-- Start RECORDS FOR THE EXERCISE --
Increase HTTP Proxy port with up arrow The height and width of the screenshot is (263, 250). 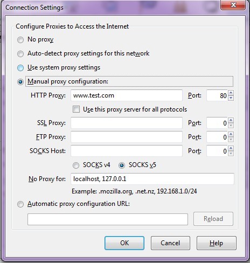(231, 93)
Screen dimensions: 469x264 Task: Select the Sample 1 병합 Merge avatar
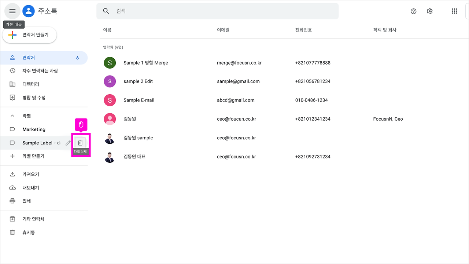tap(110, 63)
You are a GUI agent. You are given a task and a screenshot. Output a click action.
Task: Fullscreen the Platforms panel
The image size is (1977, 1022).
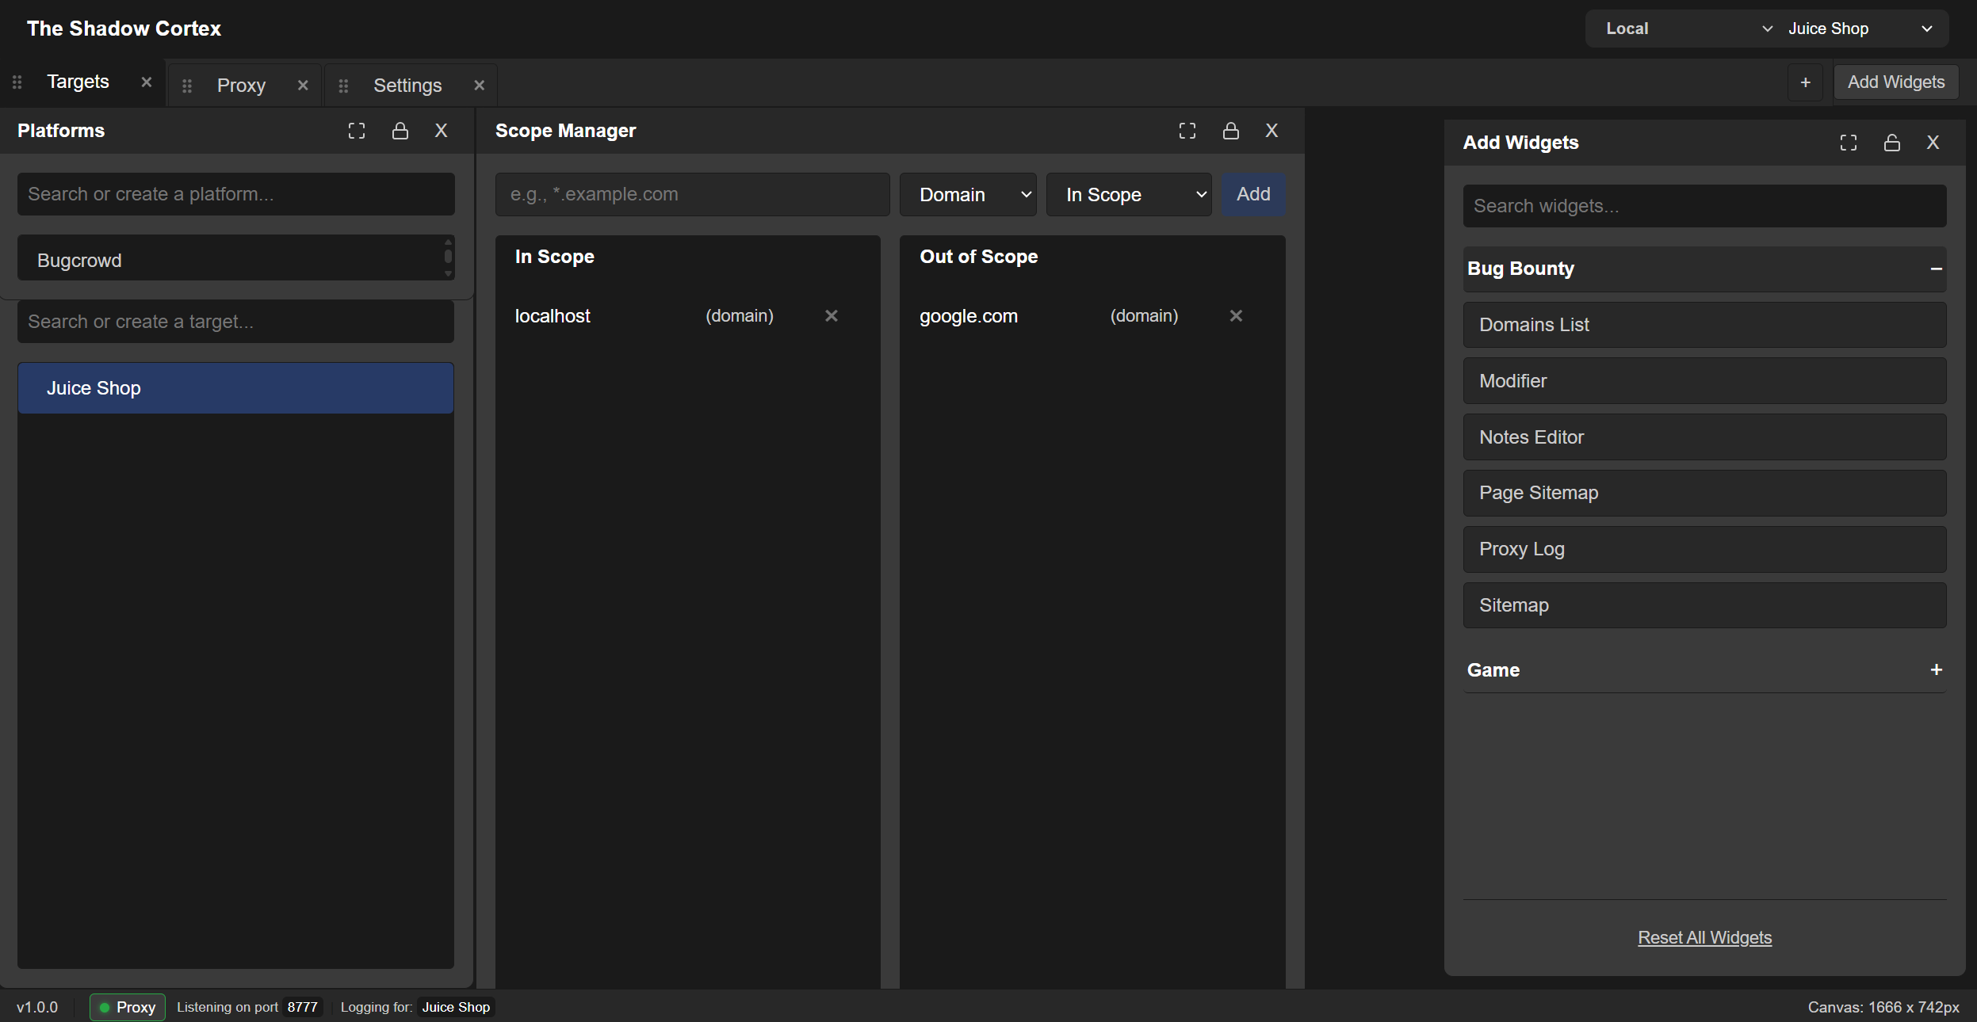tap(357, 131)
-- End RECORDS FOR THE EXERCISE --
**PROBLEM TO SOLVE:**
Reproduce the material from the line containing "You are a GUI" through the end, requests included, and shift every coordinate in the answers up by 130. Omit the pictures.

**COMPLETED TASK:**
You are a GUI agent. You are given a task and a screenshot. Output a click action.
Task: Fullscreen the Platforms panel
The image size is (1977, 1022).
tap(487, 261)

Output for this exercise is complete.